Es werden grundsätzlich nur Kosten für eidgenössisch diplomierte Zahnärzte und Zahnärztinnen sowie für Zahnärzte und Zahnärztinnen, die eine kantonale Bewilligung zur Berufsausübung erhalten haben, berücksichtigt.
Kosten für Zahnärzte und Zahnärztinnen mit ausländischem Diplom werden nur anerkannt, wenn diese zur selbständigen Ausübung ihres Berufes vom betreffenden Kanton eine Bewilligung erhalten haben.
Für die Vergütung ist der Unfall-, Militär- und Invalidenversicherungs-Tarif (UV/MV/IV-Tarif) über die Honorierung zahnärztlicher Leistungen und der UV/MV/IV-Tarif für zahntechnische Arbeiten massgebend.
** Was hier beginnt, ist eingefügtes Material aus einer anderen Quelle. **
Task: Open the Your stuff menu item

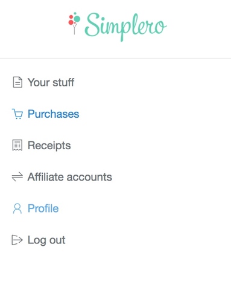Action: click(x=43, y=82)
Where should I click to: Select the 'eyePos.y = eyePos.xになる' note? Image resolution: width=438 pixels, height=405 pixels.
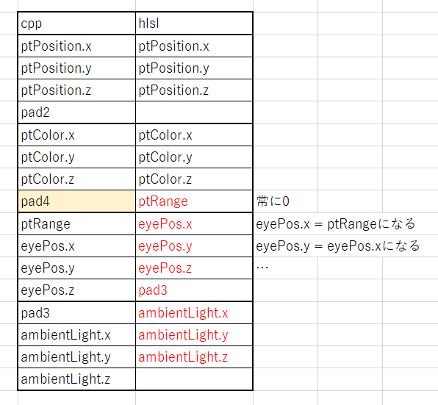pos(338,246)
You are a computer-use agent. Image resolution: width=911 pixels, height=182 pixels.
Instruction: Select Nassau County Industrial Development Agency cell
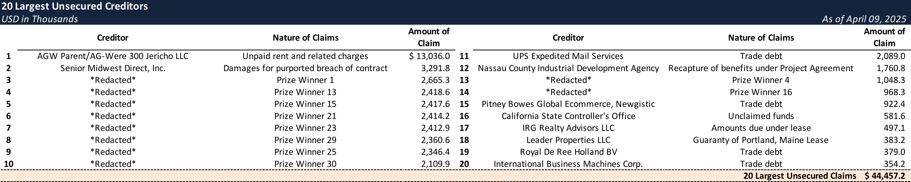coord(568,68)
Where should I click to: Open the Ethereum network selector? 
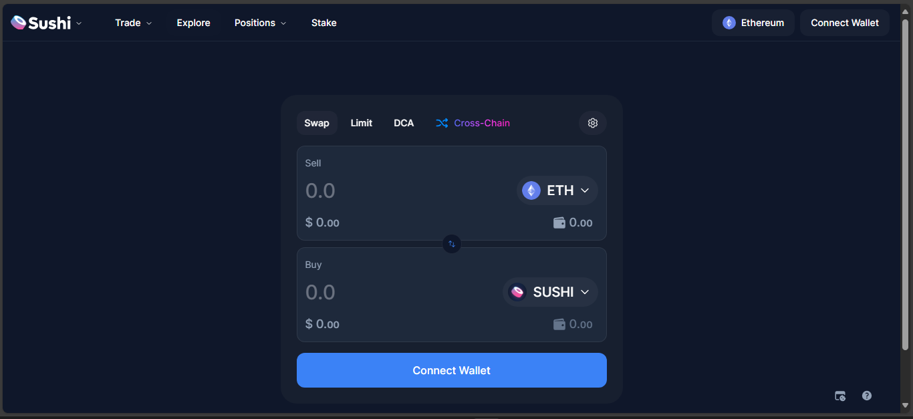pos(753,23)
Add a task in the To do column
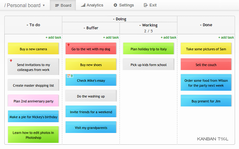Viewport: 239px width, 149px height. [x=53, y=37]
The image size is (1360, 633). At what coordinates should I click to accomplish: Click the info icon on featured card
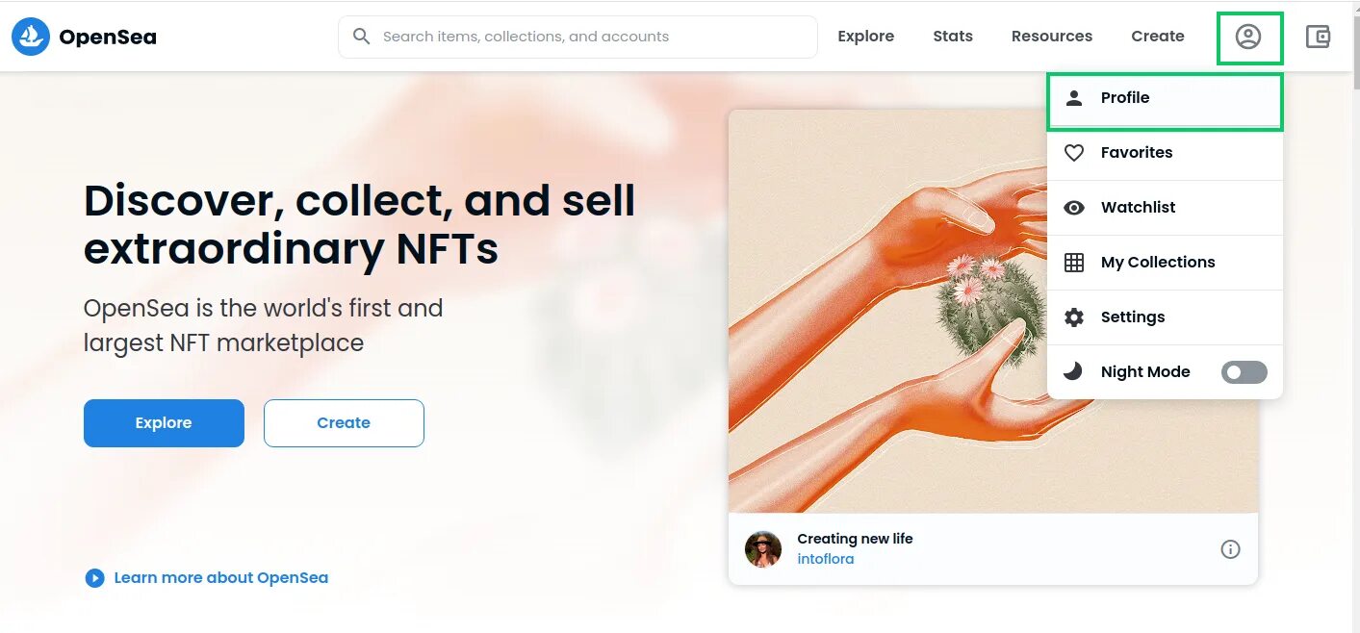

Kosten für Zahnersatz (Kronen, Brücken, Prothesen) werden nur berücksichtigt, wenn dieser entweder durch einen Zahnarzt oder eine Zahnärztin eingegliedert wird oder dies durch einen Zahntechniker oder eine Zahntechnikerin (durch diesen oder diese jedoch nur Voll- oder Teilprothesen, keine Kronen und Brücken) erfolgt, der oder die zur selbständigen Berufsausübung befugt ist.
Liegen die Kosten einer Zahnbehandlung (inkl. Labor) voraussichtlich höher als 3000 Franken, so ist der AHV-Ausgleichskasse als Durchführungsstelle vor der Behandlung ein Kostenvoranschlag einzureichen. Wurde eine Behandlung von über 3000 Franken ohne Genehmigung des Kostenvoranschlages durchgeführt, werden höchstens 3000 Franken vergütet, sofern im Nachhinein nicht mehr feststellbar ist, ob die Behandlung wirtschaftlich und zweckmässig durchgeführt wurde.
Die Kostenvoranschläge und Rechnungen sind entsprechend den Tarifpositionen nach UV/MV/IV-Tarif einzureichen.